▶ **Task objective**: Go through the data below. List every line that holds the word "output".

((

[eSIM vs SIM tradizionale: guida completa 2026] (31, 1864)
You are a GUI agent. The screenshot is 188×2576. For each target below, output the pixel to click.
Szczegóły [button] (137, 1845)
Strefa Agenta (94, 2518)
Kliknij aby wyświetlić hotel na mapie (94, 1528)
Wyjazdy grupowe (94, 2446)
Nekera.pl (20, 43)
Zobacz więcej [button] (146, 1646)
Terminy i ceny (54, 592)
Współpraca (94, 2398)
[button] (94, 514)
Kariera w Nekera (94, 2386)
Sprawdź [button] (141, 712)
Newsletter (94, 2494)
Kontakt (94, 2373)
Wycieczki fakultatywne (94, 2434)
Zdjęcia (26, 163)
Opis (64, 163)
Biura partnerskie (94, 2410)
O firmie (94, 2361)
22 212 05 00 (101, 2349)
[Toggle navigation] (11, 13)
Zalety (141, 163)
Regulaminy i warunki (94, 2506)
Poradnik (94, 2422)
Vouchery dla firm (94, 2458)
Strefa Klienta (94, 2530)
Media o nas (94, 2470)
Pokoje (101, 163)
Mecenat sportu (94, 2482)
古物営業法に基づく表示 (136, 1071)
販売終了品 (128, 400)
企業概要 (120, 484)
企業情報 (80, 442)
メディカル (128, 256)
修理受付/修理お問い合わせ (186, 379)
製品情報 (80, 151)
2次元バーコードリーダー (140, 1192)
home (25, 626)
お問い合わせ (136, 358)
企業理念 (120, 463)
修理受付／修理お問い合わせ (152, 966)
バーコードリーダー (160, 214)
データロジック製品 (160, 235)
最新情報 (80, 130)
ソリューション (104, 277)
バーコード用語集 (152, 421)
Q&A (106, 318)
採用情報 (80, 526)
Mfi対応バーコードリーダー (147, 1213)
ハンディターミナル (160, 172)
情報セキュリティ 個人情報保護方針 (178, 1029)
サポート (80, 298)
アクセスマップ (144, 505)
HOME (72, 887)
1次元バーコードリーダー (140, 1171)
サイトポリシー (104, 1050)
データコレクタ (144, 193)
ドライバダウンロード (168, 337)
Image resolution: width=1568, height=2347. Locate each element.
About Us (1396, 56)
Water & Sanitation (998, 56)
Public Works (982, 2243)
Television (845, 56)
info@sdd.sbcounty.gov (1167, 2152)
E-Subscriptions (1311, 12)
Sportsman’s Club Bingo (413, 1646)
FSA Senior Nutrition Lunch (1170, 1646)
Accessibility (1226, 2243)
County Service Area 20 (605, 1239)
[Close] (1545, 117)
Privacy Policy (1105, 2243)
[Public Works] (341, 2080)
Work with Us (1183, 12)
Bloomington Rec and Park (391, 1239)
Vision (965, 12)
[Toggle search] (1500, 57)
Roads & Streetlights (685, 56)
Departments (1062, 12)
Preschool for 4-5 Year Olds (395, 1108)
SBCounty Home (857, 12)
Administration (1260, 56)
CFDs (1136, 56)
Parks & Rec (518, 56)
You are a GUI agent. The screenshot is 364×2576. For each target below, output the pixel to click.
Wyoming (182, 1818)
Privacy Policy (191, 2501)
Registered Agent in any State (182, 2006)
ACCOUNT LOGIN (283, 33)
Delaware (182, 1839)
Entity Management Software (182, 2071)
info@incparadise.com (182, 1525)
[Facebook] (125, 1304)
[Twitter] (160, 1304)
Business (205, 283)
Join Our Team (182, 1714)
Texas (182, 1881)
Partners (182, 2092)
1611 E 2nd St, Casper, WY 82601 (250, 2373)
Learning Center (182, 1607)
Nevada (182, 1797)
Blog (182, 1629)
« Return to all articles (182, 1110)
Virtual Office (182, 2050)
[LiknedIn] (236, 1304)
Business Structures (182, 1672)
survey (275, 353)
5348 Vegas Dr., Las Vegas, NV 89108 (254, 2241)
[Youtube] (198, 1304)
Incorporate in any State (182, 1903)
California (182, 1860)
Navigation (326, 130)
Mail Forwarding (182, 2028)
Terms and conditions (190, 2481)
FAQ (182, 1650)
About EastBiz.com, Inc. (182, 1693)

))

▶ **Solution**:
You are a GUI agent. The screenshot is 188×2576. For each target below, output the pixel to click.
You are a GUI agent. The screenshot is 364×2576. For each target below, output the pixel to click.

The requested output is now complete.